Description of the task
Could you echo the part of the listing that opens with the line containing "Task: Click the languages folder icon" and closes with the line containing "Action: [x=30, y=100]", copying both of those lines and everything between them unchanged?

Given entries

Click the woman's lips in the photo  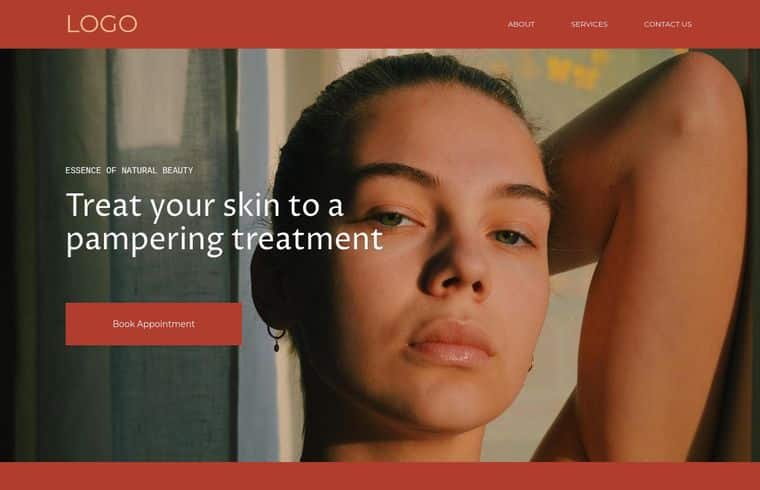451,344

==

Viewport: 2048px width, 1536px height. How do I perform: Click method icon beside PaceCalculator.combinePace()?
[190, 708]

...

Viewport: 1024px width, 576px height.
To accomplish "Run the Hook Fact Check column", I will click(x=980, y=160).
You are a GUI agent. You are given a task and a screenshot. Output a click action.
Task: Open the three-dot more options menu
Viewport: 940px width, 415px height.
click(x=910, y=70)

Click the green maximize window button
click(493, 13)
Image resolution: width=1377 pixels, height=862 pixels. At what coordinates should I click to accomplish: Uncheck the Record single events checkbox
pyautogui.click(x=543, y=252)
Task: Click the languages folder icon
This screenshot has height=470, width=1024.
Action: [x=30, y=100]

The result
Task: Click the languages folder icon
This screenshot has height=470, width=1024.
Action: [x=30, y=100]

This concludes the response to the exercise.